*Quoted passage*
*-*-*

Think of the courtroom as a stage. You’re the lead actress and the judge is a critic. He’s watching your every move and listening to your every word. Your job as the star is to convey a positive message, which in turn, leads to a favorable ruling. To prepare for your role, consider these tips.
1. Dress Conservatively.
If you walk into court wearing a mini skirt, fishnet stockings, and stiletto heels, your appearance could determine the fate of your case. A male judge may view you as provocative and a female judge, trashy. These prejudices could result in an unfavorable ruling in your case. To avoid this, dress conservatively. Wear knee-length, well-fitting suits or dresses in neutral colors. Wear minimal jewelry and make up. Style your hair conventionally and leave your sunglasses in the car. This advice may sound sexist but, unfortunately, it is necessary.)
2. Don’t take your boyfriend or male friends to court with you.
The presence of unfamiliar men in court can give the appearance of impropriety, especially in a fault divorce state. If you need your brother or father to accompany you, ask your lawyer to introduce him and disclose his relationship to the court while on the record. If your boyfriend wants to lend his support, ask him to drop you off and pick you up a safe distance from the courthouse each day.

*-*-*

*Provided data*
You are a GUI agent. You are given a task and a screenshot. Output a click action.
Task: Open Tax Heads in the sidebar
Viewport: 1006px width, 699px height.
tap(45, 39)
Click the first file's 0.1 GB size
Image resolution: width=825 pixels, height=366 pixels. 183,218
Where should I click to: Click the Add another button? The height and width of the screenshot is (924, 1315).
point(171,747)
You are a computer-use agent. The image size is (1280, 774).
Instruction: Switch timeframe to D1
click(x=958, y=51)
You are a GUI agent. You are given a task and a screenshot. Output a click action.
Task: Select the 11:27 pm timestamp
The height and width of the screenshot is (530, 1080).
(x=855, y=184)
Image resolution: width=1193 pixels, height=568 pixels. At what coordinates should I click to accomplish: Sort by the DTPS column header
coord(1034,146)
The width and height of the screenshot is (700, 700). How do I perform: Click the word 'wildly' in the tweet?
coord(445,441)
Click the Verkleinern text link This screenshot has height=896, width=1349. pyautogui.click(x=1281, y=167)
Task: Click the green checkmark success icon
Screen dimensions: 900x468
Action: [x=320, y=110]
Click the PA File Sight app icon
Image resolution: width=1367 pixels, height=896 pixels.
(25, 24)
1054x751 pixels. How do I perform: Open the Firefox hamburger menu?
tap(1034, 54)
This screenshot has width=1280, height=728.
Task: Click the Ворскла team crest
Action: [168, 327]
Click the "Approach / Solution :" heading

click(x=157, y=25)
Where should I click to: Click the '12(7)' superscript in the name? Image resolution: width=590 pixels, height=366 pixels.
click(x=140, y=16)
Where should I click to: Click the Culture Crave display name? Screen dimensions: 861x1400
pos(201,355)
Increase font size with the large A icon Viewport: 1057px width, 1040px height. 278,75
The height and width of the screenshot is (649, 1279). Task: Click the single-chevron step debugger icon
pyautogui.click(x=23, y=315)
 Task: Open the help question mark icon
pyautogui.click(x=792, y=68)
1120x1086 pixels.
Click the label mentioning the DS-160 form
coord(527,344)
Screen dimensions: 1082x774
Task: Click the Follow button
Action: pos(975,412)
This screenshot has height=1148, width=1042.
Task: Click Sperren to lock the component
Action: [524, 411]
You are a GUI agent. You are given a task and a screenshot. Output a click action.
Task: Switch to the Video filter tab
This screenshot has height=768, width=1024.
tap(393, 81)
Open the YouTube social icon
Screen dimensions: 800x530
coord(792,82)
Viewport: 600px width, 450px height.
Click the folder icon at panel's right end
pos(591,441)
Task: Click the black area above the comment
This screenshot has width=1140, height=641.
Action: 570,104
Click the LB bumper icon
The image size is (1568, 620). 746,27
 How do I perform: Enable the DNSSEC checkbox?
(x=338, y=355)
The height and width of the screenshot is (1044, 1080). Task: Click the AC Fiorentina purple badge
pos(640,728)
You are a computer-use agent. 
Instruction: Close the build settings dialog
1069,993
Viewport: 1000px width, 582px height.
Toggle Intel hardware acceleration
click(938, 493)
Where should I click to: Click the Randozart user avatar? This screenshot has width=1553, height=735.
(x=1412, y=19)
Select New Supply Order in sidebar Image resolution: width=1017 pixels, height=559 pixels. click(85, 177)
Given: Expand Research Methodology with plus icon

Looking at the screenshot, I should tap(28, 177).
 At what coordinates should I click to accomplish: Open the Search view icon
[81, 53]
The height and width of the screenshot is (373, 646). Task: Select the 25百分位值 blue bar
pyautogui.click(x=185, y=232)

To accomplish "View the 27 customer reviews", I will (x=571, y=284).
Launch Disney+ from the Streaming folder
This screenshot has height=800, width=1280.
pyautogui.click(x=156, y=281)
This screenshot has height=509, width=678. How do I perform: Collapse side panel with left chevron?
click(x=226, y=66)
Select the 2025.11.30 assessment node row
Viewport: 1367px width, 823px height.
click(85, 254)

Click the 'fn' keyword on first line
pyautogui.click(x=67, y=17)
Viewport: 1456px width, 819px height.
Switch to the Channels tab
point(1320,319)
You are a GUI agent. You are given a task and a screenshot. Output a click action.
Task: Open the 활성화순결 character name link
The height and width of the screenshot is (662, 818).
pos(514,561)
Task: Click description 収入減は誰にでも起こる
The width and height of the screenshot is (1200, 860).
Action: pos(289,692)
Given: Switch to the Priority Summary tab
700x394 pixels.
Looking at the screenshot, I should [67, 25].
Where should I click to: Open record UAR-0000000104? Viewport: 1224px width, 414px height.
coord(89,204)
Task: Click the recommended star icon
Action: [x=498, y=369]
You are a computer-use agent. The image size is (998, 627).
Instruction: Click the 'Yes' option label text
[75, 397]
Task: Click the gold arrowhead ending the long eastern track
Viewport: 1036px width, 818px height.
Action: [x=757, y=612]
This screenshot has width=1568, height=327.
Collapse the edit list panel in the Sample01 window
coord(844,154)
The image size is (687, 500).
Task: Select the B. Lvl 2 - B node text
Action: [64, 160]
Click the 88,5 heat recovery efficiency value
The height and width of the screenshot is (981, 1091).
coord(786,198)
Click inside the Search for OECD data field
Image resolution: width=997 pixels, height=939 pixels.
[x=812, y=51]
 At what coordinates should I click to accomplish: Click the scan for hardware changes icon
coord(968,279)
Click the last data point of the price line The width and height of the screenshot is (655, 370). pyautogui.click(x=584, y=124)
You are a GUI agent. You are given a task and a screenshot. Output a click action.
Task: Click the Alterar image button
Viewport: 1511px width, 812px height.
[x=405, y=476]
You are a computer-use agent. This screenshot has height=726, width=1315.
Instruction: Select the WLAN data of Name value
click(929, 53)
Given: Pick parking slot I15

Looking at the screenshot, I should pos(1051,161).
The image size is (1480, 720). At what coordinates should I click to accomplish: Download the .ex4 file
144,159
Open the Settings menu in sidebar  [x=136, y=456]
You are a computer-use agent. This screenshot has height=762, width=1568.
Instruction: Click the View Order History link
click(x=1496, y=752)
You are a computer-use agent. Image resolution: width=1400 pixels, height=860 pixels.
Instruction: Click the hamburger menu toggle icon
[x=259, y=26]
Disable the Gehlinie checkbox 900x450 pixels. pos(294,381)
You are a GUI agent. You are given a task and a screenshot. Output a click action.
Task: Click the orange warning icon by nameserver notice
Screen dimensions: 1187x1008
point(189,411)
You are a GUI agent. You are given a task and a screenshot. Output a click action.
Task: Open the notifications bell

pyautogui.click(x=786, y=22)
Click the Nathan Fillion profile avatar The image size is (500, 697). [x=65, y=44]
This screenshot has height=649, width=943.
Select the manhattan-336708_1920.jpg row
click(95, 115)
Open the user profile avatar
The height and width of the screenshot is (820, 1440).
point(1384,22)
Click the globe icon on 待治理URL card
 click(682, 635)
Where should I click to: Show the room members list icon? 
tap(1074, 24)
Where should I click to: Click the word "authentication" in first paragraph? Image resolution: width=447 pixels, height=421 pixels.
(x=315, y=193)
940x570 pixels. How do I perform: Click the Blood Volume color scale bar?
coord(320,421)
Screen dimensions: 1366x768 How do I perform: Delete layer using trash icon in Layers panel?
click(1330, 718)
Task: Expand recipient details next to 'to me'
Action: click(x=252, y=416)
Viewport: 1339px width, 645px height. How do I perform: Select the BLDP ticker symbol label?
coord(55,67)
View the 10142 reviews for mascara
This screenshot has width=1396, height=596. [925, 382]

*-*-*

*Task 1*
In the courtroom advice, what should a woman do if her boyfriend wants to lend his support?
*Task 2*
Write out the passage from the courtroom advice word for word, starting at "Think of the" and ending at "1. Dress Conservatively.".
The entries have no connection to the courtroom advice.

*Solution 1*
Ask him to drop her off and pick her up a safe distance from the courthouse each day.

*Solution 2*
Think of the courtroom as a stage. You’re the lead actress and the judge is a critic. He’s watching your every move and listening to your every word. Your job as the star is to convey a positive message, which in turn, leads to a favorable ruling. To prepare for your role, consider these tips.
1. Dress Conservatively.